_Raw data:_
=== Begin Enclosure ===
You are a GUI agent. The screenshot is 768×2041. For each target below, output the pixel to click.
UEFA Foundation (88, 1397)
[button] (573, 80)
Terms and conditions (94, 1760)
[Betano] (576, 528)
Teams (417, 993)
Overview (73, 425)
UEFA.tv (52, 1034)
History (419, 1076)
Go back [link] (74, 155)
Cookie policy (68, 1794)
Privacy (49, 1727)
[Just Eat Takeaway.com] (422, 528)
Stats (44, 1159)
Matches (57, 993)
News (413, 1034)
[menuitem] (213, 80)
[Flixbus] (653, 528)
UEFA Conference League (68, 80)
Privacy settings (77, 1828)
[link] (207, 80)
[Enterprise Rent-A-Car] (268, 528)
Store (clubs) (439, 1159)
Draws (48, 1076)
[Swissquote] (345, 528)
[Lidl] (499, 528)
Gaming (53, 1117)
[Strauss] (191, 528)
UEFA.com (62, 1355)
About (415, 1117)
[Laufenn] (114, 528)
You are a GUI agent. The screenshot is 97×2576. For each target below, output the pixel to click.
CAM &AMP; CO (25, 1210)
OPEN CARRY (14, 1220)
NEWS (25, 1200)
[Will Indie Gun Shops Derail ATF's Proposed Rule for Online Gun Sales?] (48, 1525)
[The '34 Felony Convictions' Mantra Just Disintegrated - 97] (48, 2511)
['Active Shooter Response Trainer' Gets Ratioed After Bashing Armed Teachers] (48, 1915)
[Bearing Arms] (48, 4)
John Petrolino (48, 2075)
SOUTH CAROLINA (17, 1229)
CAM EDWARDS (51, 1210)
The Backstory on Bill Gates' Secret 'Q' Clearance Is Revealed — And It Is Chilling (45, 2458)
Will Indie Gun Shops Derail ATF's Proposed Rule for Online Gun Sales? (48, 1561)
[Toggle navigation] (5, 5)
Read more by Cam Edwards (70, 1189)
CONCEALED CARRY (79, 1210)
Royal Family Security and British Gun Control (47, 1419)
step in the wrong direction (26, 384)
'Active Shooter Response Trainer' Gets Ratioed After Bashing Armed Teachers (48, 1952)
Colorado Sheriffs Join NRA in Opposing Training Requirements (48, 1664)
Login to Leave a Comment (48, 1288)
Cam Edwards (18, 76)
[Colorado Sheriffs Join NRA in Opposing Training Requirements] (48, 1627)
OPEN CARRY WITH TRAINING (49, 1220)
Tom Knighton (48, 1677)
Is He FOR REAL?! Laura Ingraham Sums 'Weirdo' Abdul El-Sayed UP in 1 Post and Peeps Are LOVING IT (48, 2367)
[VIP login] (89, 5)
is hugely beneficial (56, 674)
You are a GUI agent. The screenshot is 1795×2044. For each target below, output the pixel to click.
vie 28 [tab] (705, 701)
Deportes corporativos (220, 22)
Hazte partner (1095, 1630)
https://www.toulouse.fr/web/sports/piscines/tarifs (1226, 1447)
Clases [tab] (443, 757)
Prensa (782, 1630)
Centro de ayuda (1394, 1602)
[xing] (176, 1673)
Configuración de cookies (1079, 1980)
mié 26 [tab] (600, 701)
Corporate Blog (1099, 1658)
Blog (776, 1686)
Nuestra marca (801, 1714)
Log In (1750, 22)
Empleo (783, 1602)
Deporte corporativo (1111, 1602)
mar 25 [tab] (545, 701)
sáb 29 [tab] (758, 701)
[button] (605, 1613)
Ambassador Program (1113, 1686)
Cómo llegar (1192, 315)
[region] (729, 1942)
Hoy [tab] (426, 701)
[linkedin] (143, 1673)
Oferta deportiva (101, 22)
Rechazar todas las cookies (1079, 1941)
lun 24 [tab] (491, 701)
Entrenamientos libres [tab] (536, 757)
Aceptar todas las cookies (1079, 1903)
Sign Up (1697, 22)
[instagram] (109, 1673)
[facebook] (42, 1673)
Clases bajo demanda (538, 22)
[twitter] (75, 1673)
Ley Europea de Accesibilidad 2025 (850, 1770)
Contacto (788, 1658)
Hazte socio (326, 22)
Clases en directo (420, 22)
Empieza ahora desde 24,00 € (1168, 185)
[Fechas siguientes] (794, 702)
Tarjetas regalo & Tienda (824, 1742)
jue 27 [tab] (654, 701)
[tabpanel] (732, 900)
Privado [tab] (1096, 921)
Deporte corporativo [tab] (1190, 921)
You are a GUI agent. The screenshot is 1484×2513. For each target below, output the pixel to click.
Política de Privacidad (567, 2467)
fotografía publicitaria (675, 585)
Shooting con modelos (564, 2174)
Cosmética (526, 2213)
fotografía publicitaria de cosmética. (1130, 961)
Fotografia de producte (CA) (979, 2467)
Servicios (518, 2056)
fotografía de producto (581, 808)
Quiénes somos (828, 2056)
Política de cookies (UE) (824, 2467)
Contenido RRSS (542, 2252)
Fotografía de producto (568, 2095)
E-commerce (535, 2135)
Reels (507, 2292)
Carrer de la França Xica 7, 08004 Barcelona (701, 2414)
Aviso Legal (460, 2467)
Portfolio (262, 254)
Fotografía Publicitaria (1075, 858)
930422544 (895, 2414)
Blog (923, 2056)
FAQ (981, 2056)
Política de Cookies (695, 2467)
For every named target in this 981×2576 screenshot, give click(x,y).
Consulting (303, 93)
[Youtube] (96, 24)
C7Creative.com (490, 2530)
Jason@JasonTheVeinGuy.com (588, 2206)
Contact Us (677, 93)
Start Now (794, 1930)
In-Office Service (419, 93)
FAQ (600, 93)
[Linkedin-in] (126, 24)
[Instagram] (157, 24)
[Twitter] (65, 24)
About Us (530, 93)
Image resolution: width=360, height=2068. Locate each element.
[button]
=== End Enclosure ===
_Task statement:_
Each line above needs to be returned exactly as it is.

_Answer to this exercise:_
You are a GUI agent. The screenshot is 768×2041. For each target below, output the pixel to click.
UEFA Foundation (88, 1397)
[button] (573, 80)
Terms and conditions (94, 1760)
[Betano] (576, 528)
Teams (417, 993)
Overview (73, 425)
UEFA.tv (52, 1034)
History (419, 1076)
Go back [link] (74, 155)
Cookie policy (68, 1794)
Privacy (49, 1727)
[Just Eat Takeaway.com] (422, 528)
Stats (44, 1159)
Matches (57, 993)
News (413, 1034)
[menuitem] (213, 80)
[Flixbus] (653, 528)
UEFA Conference League (68, 80)
Privacy settings (77, 1828)
[link] (207, 80)
[Enterprise Rent-A-Car] (268, 528)
Store (clubs) (439, 1159)
Draws (48, 1076)
[Swissquote] (345, 528)
[Lidl] (499, 528)
Gaming (53, 1117)
[Strauss] (191, 528)
UEFA.com (62, 1355)
About (415, 1117)
[Laufenn] (114, 528)
You are a GUI agent. The screenshot is 97×2576. For each target below, output the pixel to click.
CAM &AMP; CO (25, 1210)
OPEN CARRY (14, 1220)
NEWS (25, 1200)
[Will Indie Gun Shops Derail ATF's Proposed Rule for Online Gun Sales?] (48, 1525)
[The '34 Felony Convictions' Mantra Just Disintegrated - 97] (48, 2511)
['Active Shooter Response Trainer' Gets Ratioed After Bashing Armed Teachers] (48, 1915)
[Bearing Arms] (48, 4)
John Petrolino (48, 2075)
SOUTH CAROLINA (17, 1229)
CAM EDWARDS (51, 1210)
The Backstory on Bill Gates' Secret 'Q' Clearance Is Revealed — And It Is Chilling (45, 2458)
Will Indie Gun Shops Derail ATF's Proposed Rule for Online Gun Sales? (48, 1561)
[Toggle navigation] (5, 5)
Read more by Cam Edwards (70, 1189)
CONCEALED CARRY (79, 1210)
Royal Family Security and British Gun Control (47, 1419)
step in the wrong direction (26, 384)
'Active Shooter Response Trainer' Gets Ratioed After Bashing Armed Teachers (48, 1952)
Colorado Sheriffs Join NRA in Opposing Training Requirements (48, 1664)
Login to Leave a Comment (48, 1288)
Cam Edwards (18, 76)
[Colorado Sheriffs Join NRA in Opposing Training Requirements] (48, 1627)
OPEN CARRY WITH TRAINING (49, 1220)
Tom Knighton (48, 1677)
Is He FOR REAL?! Laura Ingraham Sums 'Weirdo' Abdul El-Sayed UP in 1 Post and Peeps Are LOVING IT (48, 2367)
[VIP login] (89, 5)
is hugely beneficial (56, 674)
You are a GUI agent. The screenshot is 1795×2044. For each target below, output the pixel to click.
vie 28 [tab] (705, 701)
Deportes corporativos (220, 22)
Hazte partner (1095, 1630)
https://www.toulouse.fr/web/sports/piscines/tarifs (1226, 1447)
Clases [tab] (443, 757)
Prensa (782, 1630)
Centro de ayuda (1394, 1602)
[xing] (176, 1673)
Configuración de cookies (1079, 1980)
mié 26 [tab] (600, 701)
Corporate Blog (1099, 1658)
Blog (776, 1686)
Nuestra marca (801, 1714)
Log In (1750, 22)
Empleo (783, 1602)
Deporte corporativo (1111, 1602)
mar 25 [tab] (545, 701)
sáb 29 [tab] (758, 701)
[button] (605, 1613)
Ambassador Program (1113, 1686)
Cómo llegar (1192, 315)
[region] (729, 1942)
Hoy [tab] (426, 701)
[linkedin] (143, 1673)
Oferta deportiva (101, 22)
Rechazar todas las cookies (1079, 1941)
lun 24 [tab] (491, 701)
Entrenamientos libres [tab] (536, 757)
Aceptar todas las cookies (1079, 1903)
Sign Up (1697, 22)
[instagram] (109, 1673)
[facebook] (42, 1673)
Clases bajo demanda (538, 22)
[twitter] (75, 1673)
Ley Europea de Accesibilidad 2025 (850, 1770)
Contacto (788, 1658)
Hazte socio (326, 22)
Clases en directo (420, 22)
Empieza ahora desde 24,00 € (1168, 185)
[Fechas siguientes] (794, 702)
Tarjetas regalo & Tienda (824, 1742)
jue 27 [tab] (654, 701)
[tabpanel] (732, 900)
Privado [tab] (1096, 921)
Deporte corporativo [tab] (1190, 921)
You are a GUI agent. The screenshot is 1484×2513. For each target below, output the pixel to click.
Política de Privacidad (567, 2467)
fotografía publicitaria (675, 585)
Shooting con modelos (564, 2174)
Cosmética (526, 2213)
fotografía publicitaria de cosmética. (1130, 961)
Fotografia de producte (CA) (979, 2467)
Servicios (518, 2056)
fotografía de producto (581, 808)
Quiénes somos (828, 2056)
Política de cookies (UE) (824, 2467)
Contenido RRSS (542, 2252)
Fotografía de producto (568, 2095)
E-commerce (535, 2135)
Reels (507, 2292)
Carrer de la França Xica 7, 08004 Barcelona (701, 2414)
Aviso Legal (460, 2467)
Portfolio (262, 254)
Fotografía Publicitaria (1075, 858)
930422544 (895, 2414)
Blog (923, 2056)
FAQ (981, 2056)
Política de Cookies (695, 2467)
For every named target in this 981×2576 screenshot, give click(x,y).
Consulting (303, 93)
[Youtube] (96, 24)
C7Creative.com (490, 2530)
Jason@JasonTheVeinGuy.com (588, 2206)
Contact Us (677, 93)
Start Now (794, 1930)
In-Office Service (419, 93)
FAQ (600, 93)
[Linkedin-in] (126, 24)
[Instagram] (157, 24)
[Twitter] (65, 24)
About Us (530, 93)
Image resolution: width=360, height=2068. Locate each element.
[button]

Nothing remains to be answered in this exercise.